Problem Statement

For a positive integer x, let \mathrm{ctz}(x) be the number of trailing zeros in the binary representation of x.
For example, we have \mathrm{ctz}(8)=3 because the binary representation of 8 is 1000, and \mathrm{ctz}(5)=0 because the binary representation of 5 is 101.

You are given a sequence of non-negative integers T = (T_1,T_2,\dots,T_N).
Consider making a sequence of positive integers A = (A_1, A_2, \dots, A_N) of your choice so that it satisfies the following conditions.

• A_1 \lt A_2 \lt \cdots \lt A_{N-1} \lt A_N holds.
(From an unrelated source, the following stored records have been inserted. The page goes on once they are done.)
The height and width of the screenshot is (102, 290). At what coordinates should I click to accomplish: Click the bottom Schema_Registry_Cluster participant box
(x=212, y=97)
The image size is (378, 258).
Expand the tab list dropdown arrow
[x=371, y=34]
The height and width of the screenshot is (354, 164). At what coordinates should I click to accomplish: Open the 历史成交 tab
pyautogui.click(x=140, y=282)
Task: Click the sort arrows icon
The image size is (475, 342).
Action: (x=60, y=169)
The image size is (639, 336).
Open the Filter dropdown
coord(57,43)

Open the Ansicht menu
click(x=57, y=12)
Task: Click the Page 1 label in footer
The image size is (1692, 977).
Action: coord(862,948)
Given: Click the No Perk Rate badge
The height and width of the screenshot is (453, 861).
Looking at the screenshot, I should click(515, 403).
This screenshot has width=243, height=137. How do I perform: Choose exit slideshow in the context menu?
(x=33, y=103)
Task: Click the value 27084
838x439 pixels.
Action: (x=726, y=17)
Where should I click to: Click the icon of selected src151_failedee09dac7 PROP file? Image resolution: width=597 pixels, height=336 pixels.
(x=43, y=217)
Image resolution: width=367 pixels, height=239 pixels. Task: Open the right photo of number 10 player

In other words, A is strictly increasing.
• \mathrm{ctz}(A_i) = T_i holds for every integer i such that 1 \leq i \leq N.

What is the minimum possible value of A_N here?

Constraints

• 1 \leq N \leq 10^5
• 0 \leq T_i \leq 40
• All values in input are integers.

Sample Input 1

4
0 1 3 2

Sample Output 1

12

For example, A_1=3,A_2=6,A_3=8,A_4=12 satisfy the conditions.
A_4 cannot be 11 or less, so the answer is 12.

Sample Input 2

5
4 3 2 1 0

Sample Output 2

31

Sample Input 3

1
40

Sample Output 3

1099511627776

Note that the answer may not fit into a 32-bit integer.

Sample Input 4

8
2 0 2 2 0 4 2 4

Sample Output 4

80